§ TASK BRIEF: Using the listing below, set down each line from the line containing "Comments RSS (622, 1127)" through the line containing "Não é um usuário?", both ends included, exactly and with nothing added.
• • • •
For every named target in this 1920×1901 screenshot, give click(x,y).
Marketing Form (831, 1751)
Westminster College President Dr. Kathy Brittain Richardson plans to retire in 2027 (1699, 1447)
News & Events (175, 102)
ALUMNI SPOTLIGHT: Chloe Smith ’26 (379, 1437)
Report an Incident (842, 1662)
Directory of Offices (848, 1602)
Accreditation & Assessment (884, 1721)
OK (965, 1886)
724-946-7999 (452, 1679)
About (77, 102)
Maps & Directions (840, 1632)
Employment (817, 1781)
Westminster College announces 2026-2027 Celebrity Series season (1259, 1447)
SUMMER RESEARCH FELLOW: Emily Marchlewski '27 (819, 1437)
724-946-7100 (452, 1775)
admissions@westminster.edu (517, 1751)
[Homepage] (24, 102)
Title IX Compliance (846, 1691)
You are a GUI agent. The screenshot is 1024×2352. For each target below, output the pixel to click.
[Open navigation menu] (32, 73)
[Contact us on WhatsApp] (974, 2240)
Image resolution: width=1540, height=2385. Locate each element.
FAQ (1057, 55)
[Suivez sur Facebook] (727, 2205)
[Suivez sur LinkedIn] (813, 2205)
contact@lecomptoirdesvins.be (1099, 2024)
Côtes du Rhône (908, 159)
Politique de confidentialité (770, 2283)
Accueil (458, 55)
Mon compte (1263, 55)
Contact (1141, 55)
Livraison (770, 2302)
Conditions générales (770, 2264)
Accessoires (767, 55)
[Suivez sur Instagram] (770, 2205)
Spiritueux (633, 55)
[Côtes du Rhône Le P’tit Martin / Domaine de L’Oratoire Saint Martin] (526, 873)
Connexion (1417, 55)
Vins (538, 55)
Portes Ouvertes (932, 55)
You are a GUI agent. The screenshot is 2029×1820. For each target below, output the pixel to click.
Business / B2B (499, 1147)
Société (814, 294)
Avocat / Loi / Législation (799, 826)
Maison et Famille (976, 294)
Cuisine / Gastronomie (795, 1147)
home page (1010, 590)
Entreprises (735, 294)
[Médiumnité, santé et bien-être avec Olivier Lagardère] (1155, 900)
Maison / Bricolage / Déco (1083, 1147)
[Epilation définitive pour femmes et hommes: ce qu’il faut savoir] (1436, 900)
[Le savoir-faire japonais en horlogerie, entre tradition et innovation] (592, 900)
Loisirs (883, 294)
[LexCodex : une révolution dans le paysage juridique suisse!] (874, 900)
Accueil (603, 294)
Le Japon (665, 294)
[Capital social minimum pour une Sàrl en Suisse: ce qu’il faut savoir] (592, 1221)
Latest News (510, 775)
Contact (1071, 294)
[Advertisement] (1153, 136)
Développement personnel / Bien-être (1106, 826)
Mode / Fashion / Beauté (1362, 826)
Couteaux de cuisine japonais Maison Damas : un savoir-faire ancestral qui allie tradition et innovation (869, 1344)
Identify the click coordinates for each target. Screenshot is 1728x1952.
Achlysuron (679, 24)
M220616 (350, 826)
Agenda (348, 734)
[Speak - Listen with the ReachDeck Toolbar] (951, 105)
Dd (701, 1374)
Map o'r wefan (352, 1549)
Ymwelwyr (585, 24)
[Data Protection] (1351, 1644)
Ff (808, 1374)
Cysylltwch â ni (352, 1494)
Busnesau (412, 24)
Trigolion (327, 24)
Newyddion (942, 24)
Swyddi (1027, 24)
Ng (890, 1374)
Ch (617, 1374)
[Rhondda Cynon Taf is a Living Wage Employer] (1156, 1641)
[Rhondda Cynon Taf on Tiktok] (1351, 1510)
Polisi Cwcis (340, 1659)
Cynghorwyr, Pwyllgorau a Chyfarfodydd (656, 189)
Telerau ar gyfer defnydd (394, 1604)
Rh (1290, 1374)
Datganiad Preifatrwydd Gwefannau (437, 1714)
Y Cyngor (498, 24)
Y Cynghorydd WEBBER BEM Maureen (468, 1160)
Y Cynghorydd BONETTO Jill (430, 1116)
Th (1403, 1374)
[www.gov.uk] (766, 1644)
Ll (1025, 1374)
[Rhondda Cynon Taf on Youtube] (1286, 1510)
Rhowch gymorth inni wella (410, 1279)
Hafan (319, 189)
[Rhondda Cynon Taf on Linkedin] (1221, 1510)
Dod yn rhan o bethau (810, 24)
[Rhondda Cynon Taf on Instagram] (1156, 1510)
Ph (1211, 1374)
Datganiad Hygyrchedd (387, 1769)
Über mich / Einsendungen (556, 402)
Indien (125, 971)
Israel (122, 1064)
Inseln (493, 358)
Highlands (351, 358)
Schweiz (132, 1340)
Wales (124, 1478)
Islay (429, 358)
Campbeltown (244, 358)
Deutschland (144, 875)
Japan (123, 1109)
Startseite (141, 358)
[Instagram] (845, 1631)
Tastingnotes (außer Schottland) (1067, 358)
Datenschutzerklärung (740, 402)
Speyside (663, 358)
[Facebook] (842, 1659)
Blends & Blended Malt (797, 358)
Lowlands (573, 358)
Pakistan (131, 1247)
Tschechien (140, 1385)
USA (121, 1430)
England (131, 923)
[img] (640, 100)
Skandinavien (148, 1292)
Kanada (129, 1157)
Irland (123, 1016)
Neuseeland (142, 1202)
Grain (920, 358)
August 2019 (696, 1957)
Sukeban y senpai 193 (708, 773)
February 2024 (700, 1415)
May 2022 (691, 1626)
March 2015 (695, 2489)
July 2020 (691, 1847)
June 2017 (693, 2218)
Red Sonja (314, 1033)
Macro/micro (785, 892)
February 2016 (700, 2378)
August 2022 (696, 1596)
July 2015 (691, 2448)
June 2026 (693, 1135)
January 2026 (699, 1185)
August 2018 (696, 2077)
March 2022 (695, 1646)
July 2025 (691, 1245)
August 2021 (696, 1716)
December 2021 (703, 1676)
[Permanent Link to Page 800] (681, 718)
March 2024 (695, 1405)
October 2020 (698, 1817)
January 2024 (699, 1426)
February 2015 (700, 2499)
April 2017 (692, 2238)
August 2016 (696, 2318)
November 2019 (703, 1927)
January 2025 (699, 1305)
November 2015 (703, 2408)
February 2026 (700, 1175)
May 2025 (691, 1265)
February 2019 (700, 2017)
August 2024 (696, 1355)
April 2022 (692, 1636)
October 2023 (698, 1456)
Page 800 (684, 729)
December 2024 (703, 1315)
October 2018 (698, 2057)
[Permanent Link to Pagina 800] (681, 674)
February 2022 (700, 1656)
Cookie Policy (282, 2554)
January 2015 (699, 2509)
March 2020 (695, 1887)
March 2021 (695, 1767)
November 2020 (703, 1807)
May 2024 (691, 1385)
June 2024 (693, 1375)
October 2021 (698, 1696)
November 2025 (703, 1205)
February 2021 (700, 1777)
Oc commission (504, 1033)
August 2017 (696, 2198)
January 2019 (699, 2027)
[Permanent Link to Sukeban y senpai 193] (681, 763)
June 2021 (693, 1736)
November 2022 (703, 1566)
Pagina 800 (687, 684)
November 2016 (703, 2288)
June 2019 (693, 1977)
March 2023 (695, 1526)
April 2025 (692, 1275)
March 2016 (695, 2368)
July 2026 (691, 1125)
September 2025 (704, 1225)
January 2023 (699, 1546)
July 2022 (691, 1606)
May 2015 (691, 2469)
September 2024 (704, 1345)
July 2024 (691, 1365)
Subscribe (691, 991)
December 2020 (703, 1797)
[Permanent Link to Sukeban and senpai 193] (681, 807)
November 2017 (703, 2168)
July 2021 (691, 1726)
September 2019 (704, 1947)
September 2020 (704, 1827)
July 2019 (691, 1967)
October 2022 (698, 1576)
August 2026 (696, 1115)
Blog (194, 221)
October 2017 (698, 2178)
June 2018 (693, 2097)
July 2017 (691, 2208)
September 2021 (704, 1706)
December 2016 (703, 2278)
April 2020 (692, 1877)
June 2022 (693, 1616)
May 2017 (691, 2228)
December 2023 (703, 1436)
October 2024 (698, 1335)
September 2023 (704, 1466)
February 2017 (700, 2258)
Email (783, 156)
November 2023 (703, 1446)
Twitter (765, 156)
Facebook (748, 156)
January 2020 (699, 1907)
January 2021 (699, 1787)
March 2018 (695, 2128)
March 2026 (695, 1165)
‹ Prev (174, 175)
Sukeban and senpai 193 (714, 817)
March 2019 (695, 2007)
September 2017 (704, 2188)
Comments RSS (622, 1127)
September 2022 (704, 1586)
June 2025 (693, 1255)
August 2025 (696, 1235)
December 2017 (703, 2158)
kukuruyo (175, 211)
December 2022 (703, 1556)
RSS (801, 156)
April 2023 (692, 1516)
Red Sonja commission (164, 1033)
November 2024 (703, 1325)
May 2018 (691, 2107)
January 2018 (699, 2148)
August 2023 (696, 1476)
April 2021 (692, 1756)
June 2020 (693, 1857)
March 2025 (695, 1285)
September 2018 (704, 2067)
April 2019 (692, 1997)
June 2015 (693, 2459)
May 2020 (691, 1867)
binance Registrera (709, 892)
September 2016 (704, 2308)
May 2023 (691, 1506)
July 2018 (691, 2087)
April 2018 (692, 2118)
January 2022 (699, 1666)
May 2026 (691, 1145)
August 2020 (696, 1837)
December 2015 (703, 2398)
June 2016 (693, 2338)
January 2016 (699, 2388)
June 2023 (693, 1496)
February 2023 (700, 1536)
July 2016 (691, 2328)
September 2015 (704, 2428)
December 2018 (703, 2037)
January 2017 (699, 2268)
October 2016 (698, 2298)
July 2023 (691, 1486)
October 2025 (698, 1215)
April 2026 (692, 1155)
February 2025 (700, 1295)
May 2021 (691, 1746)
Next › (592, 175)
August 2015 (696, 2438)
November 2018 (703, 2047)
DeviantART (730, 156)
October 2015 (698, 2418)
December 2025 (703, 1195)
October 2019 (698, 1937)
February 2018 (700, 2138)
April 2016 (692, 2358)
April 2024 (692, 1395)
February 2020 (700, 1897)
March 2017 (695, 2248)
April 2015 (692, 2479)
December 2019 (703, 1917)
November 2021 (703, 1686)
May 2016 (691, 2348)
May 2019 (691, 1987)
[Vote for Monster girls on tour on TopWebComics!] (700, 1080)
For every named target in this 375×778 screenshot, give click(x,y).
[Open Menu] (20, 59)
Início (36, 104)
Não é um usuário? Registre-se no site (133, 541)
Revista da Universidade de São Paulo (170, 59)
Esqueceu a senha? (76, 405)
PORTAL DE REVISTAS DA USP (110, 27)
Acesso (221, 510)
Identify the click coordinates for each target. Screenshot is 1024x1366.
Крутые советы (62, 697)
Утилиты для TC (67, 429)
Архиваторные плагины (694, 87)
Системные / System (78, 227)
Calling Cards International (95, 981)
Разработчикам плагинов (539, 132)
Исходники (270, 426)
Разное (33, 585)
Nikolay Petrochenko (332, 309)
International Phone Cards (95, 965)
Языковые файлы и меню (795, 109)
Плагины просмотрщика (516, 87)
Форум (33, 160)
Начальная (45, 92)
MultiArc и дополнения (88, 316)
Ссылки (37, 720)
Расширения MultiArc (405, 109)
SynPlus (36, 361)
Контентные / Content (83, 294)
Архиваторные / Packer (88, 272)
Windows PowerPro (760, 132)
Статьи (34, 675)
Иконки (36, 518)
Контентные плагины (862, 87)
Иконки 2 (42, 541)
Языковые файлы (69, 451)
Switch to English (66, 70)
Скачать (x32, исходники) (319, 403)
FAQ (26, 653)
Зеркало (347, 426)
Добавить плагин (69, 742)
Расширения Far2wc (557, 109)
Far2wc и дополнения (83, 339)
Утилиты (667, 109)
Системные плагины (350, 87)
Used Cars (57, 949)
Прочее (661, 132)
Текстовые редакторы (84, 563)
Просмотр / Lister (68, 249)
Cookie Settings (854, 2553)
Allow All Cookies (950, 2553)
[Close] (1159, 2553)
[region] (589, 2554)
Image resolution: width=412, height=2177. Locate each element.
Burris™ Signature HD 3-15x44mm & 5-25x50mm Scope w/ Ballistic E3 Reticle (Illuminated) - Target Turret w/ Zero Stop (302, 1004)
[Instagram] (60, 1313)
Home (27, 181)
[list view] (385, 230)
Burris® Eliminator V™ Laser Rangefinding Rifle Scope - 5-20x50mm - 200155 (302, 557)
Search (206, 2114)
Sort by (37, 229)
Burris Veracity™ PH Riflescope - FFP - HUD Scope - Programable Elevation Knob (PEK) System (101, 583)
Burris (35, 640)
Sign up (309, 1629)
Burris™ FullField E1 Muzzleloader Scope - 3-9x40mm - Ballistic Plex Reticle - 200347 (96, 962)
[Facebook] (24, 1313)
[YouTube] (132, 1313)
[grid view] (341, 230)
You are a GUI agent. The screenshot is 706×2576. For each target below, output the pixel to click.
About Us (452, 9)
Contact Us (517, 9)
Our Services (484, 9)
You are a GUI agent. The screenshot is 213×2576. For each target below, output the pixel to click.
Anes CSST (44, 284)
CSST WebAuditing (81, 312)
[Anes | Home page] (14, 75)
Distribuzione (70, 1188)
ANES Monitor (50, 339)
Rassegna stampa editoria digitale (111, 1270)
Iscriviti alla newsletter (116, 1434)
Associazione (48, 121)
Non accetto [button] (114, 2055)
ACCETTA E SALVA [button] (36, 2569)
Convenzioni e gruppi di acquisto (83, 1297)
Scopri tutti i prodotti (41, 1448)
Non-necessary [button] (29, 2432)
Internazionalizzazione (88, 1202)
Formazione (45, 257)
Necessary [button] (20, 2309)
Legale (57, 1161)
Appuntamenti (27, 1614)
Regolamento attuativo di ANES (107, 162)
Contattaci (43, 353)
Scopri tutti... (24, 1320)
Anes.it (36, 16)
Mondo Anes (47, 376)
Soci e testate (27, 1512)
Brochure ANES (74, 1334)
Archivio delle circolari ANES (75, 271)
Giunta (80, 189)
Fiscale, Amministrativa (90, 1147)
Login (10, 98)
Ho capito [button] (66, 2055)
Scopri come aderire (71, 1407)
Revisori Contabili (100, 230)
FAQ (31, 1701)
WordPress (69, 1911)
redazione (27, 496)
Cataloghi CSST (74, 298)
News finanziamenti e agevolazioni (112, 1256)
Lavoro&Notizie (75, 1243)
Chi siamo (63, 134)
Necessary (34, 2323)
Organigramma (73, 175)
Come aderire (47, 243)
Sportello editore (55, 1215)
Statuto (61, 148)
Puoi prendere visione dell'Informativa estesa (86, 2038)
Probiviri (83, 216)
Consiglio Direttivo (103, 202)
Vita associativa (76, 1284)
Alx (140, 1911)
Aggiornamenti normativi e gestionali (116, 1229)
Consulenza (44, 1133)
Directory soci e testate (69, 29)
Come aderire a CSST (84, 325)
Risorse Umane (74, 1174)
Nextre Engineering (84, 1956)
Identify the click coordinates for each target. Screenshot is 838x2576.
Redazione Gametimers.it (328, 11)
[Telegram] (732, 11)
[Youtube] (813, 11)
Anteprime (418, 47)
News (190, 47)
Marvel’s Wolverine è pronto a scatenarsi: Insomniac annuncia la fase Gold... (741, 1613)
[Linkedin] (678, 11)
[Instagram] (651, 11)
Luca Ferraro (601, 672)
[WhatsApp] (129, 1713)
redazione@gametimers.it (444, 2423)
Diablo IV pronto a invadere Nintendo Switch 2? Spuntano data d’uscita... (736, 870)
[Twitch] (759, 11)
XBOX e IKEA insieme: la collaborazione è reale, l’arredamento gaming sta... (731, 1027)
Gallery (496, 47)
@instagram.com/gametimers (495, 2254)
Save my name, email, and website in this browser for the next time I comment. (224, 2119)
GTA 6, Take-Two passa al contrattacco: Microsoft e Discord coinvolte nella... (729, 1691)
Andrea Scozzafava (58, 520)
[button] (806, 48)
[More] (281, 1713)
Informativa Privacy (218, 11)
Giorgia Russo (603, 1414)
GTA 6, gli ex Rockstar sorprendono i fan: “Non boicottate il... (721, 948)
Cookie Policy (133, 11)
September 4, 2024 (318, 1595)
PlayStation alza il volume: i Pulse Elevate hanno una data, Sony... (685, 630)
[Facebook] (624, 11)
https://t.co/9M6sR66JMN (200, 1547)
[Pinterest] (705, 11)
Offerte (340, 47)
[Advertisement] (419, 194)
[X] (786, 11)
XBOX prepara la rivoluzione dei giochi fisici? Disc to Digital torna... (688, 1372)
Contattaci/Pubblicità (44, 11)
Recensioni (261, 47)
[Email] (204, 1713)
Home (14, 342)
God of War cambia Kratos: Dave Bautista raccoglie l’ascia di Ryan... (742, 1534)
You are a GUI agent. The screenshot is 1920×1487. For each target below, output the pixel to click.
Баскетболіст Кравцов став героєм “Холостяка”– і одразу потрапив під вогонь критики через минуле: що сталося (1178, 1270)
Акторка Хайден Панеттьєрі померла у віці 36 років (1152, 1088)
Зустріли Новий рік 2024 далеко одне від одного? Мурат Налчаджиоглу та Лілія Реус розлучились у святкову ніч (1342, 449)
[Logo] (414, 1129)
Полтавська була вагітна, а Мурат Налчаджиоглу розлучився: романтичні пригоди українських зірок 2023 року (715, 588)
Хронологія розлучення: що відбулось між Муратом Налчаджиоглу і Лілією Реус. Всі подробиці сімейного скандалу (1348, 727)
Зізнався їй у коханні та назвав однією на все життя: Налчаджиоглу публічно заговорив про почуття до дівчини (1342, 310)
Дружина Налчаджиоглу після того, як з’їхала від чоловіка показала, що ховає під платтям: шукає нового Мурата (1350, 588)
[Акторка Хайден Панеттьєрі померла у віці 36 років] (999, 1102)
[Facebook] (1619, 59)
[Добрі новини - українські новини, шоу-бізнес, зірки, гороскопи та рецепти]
• • • •
§ EXERCISE OUTPUT:
Comments RSS (622, 1127)
September 2022 (704, 1586)
June 2025 (693, 1255)
August 2025 (696, 1235)
December 2017 (703, 2158)
kukuruyo (175, 211)
December 2022 (703, 1556)
RSS (801, 156)
April 2023 (692, 1516)
Red Sonja commission (164, 1033)
November 2024 (703, 1325)
May 2018 (691, 2107)
January 2018 (699, 2148)
August 2023 (696, 1476)
April 2021 (692, 1756)
June 2020 (693, 1857)
March 2025 (695, 1285)
September 2018 (704, 2067)
April 2019 (692, 1997)
June 2015 (693, 2459)
May 2020 (691, 1867)
binance Registrera (709, 892)
September 2016 (704, 2308)
May 2023 (691, 1506)
July 2018 (691, 2087)
April 2018 (692, 2118)
January 2022 (699, 1666)
May 2026 (691, 1145)
August 2020 (696, 1837)
December 2015 (703, 2398)
June 2016 (693, 2338)
January 2016 (699, 2388)
June 2023 (693, 1496)
February 2023 (700, 1536)
July 2016 (691, 2328)
September 2015 (704, 2428)
December 2018 (703, 2037)
January 2017 (699, 2268)
October 2016 (698, 2298)
July 2023 (691, 1486)
October 2025 (698, 1215)
April 2026 (692, 1155)
February 2025 (700, 1295)
May 2021 (691, 1746)
Next › (592, 175)
August 2015 (696, 2438)
November 2018 (703, 2047)
DeviantART (730, 156)
October 2015 (698, 2418)
December 2025 (703, 1195)
October 2019 (698, 1937)
February 2018 (700, 2138)
April 2016 (692, 2358)
April 2024 (692, 1395)
February 2020 (700, 1897)
March 2017 (695, 2248)
April 2015 (692, 2479)
December 2019 (703, 1917)
November 2021 (703, 1686)
May 2016 (691, 2348)
May 2019 (691, 1987)
[Vote for Monster girls on tour on TopWebComics!] (700, 1080)
For every named target in this 375×778 screenshot, give click(x,y).
[Open Menu] (20, 59)
Início (36, 104)
Não é um usuário? Registre-se no site (133, 541)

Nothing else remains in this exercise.